Las Vegas and a Broken Church (October 8, 2017)

I was going to write an inspiring stewardship sermon for today. One that would move every person who hears it to increase their giving and joyfully re-write their 2018 Estimate of Giving cards with a much higher dollar amount. Everyone would discover the joy of generous giving, and would put that into practice today.

That was my intention. But it’s not what I’m going to do.

Some part of me is tearing open. And the violence last Sunday in Las Vegas, and especially our responses since then, have ripped open that tear in ways that are proving difficult. I’m recognizing the work of the Holy Spirit there. That, combined with my own awareness of the gospel of Christ makes a sermon about increased financial giving seem out of whack. At least today.

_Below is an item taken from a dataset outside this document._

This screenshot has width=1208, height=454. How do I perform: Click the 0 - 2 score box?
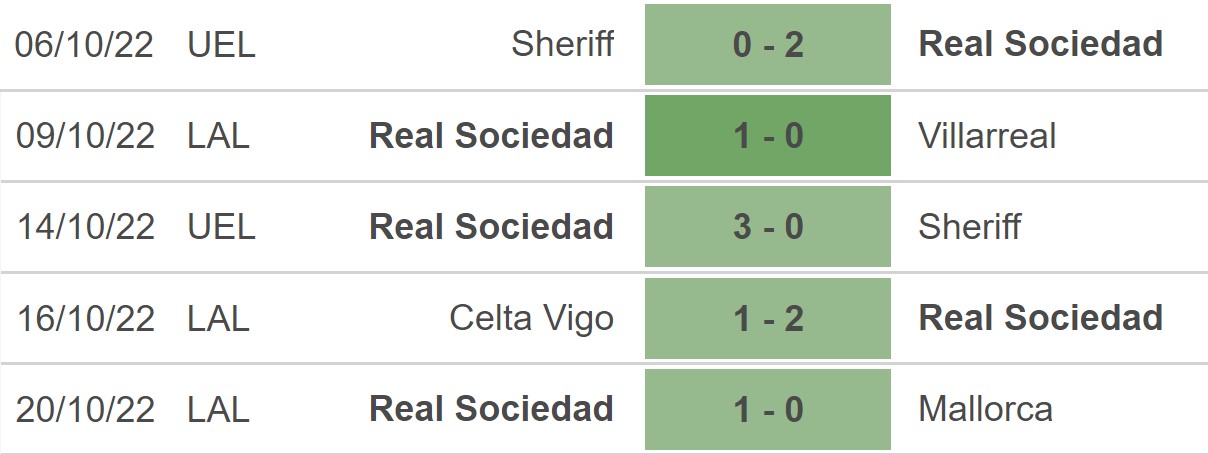point(767,44)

Something is broken in Christ’s church. It’s being torn open. Are you aware that (as of Oct 5, according to www.massshootingtracker.com) there have been 3 mass shootings in our country since Las Vegas? Two in FL and one in CA. They are the 340th and 341st mass shootings in the United States this year. This year. 341 mass shootings, which comes out to 12 mass shootings every 10 days. 12 every 10 days. More than one every day. All year.

Somehow, I don’t think Jesus is very happy about that. And I don’t think he’s very impressed with how we are responding to them. These are beloved, precious, holy children of God that are being gunned down every day. And as a country, our response is anything from weak to non-existent. That’s unacceptable. That’s incomprehensible.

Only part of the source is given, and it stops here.